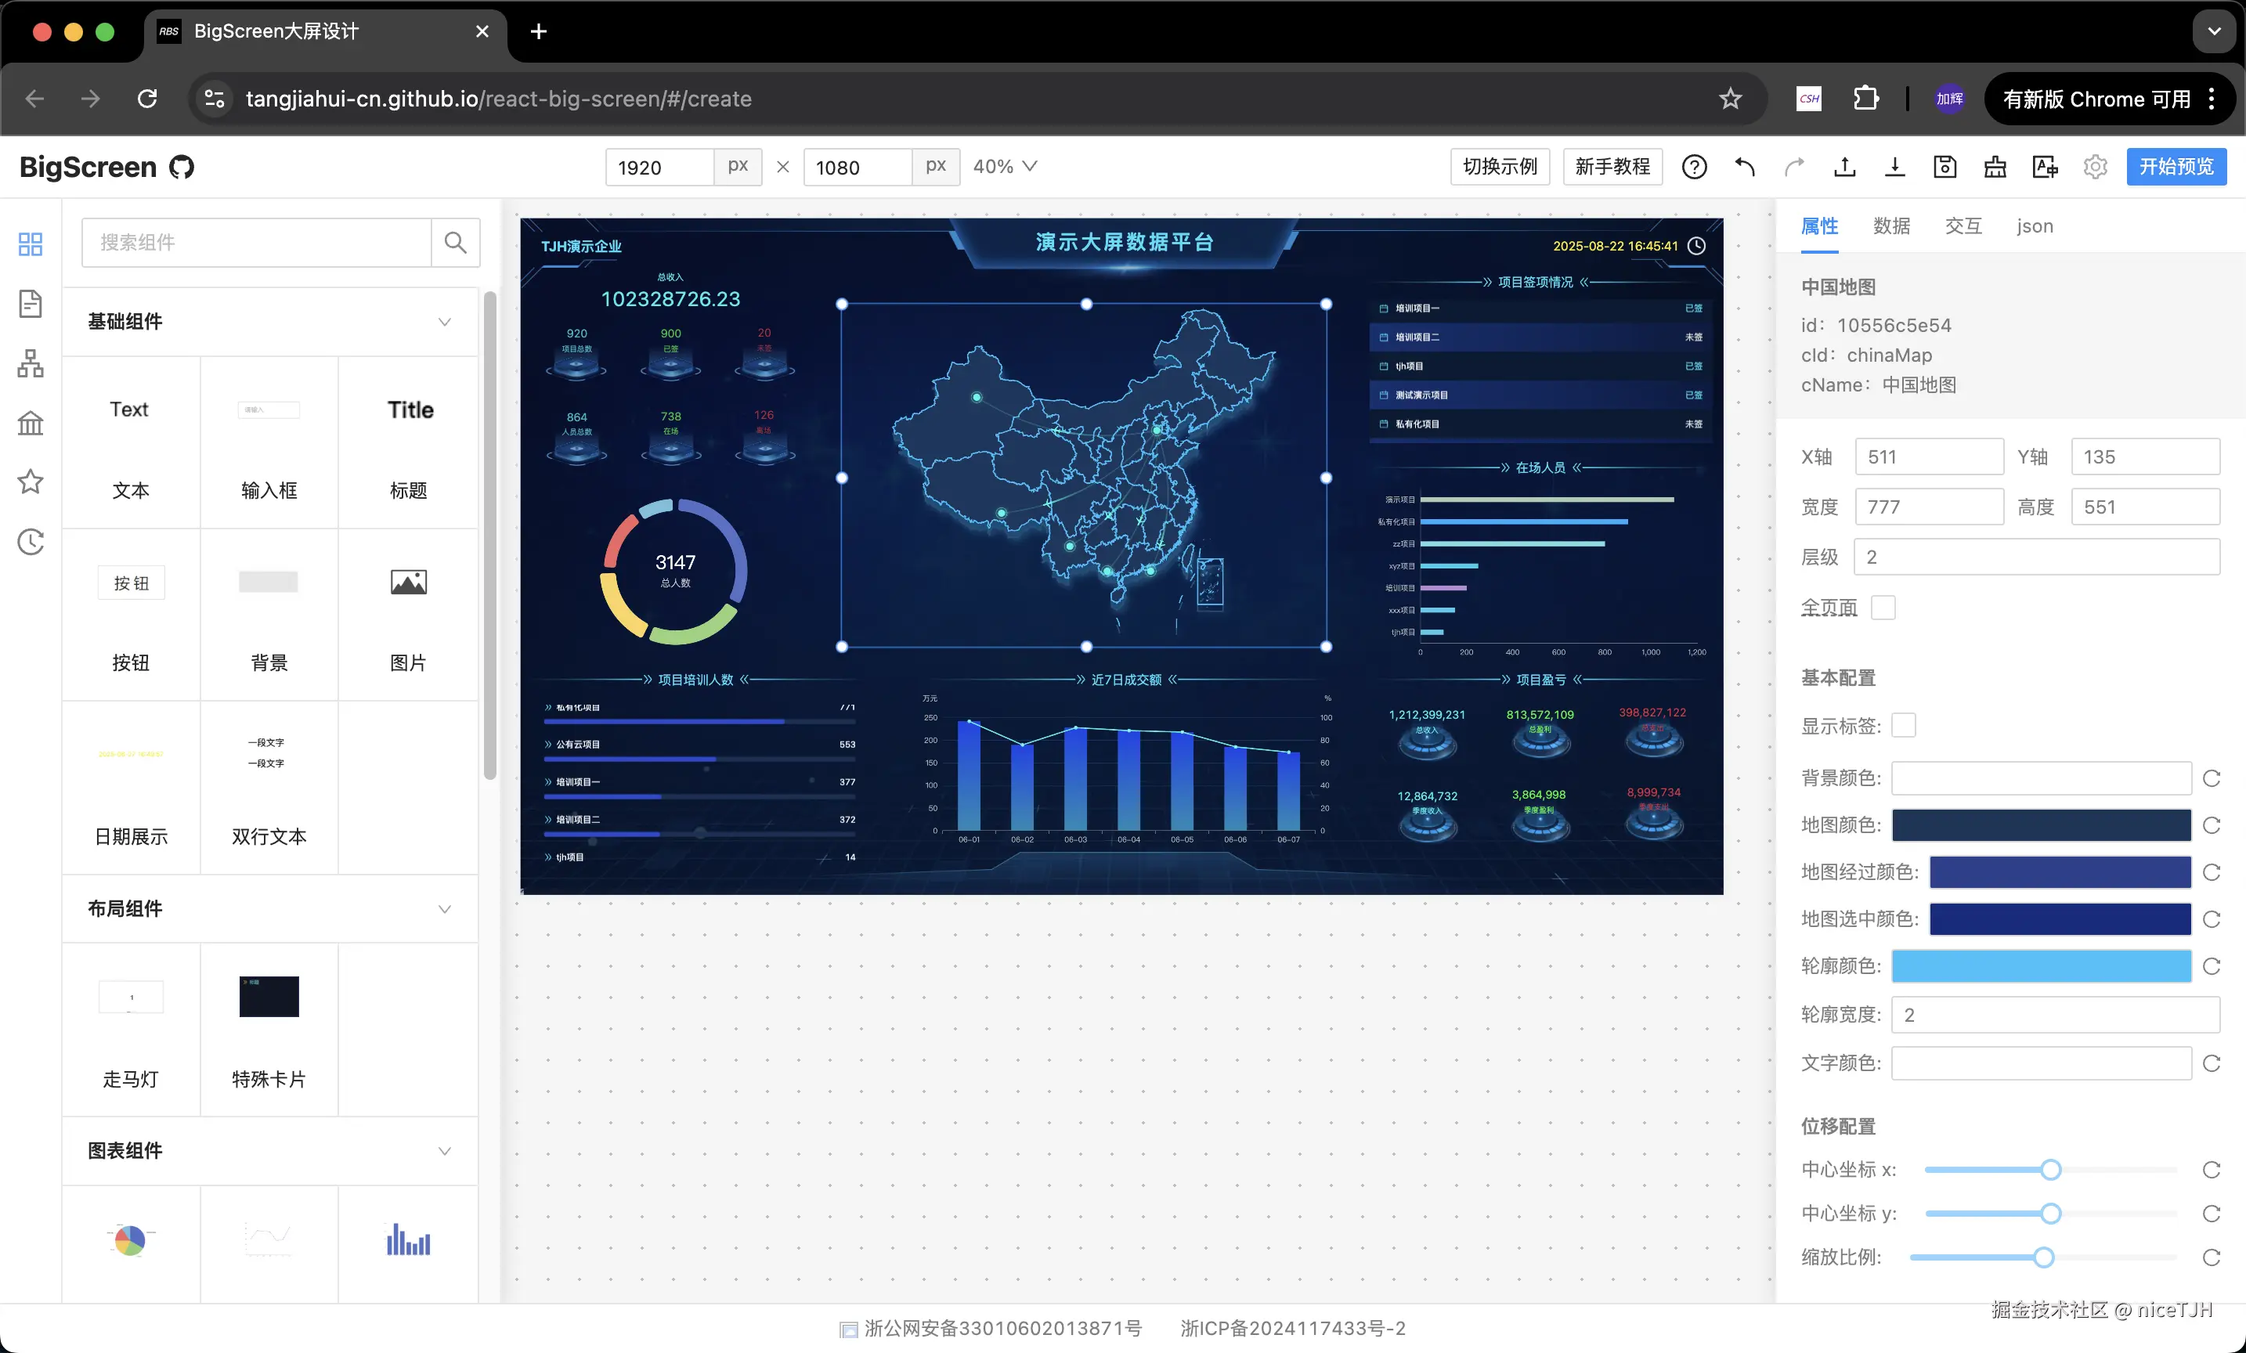2246x1353 pixels.
Task: Click the upload export icon
Action: [1844, 167]
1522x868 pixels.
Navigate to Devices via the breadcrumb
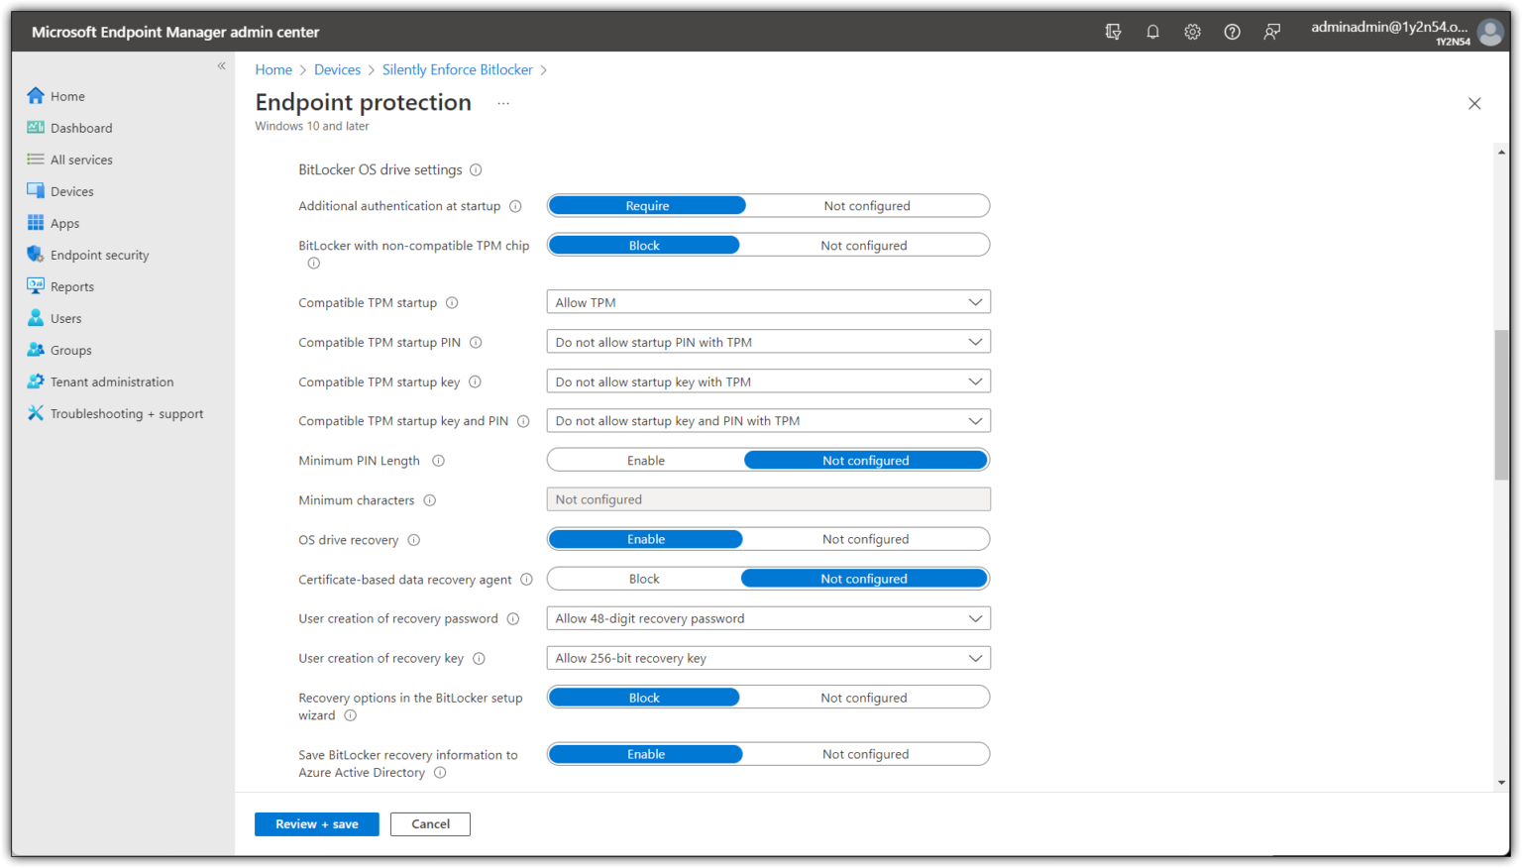pos(337,69)
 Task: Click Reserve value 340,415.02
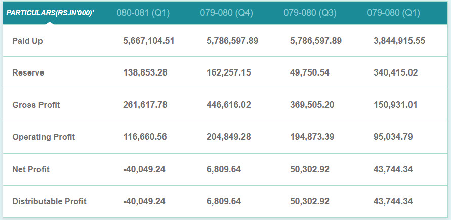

^^^^

- **Problem statement**
Convert the listing into a Markdown table with the columns "Row" and "Line." Give each non-blank line its own numbered row, and leave the pictures out of the answer.

- **Solution to this exercise**
| Row | Line |
|---|---|
| 1 | 2246x1353 pixels. |
| 2 | Task: Click the upload export icon |
| 3 | Action: [1844, 167] |
| 4 | 1522x868 pixels. |
| 5 | Navigate to Devices via the breadcrumb |
| 6 | pos(337,69) |
| 7 |  Task: Click Reserve value 340,415.02 |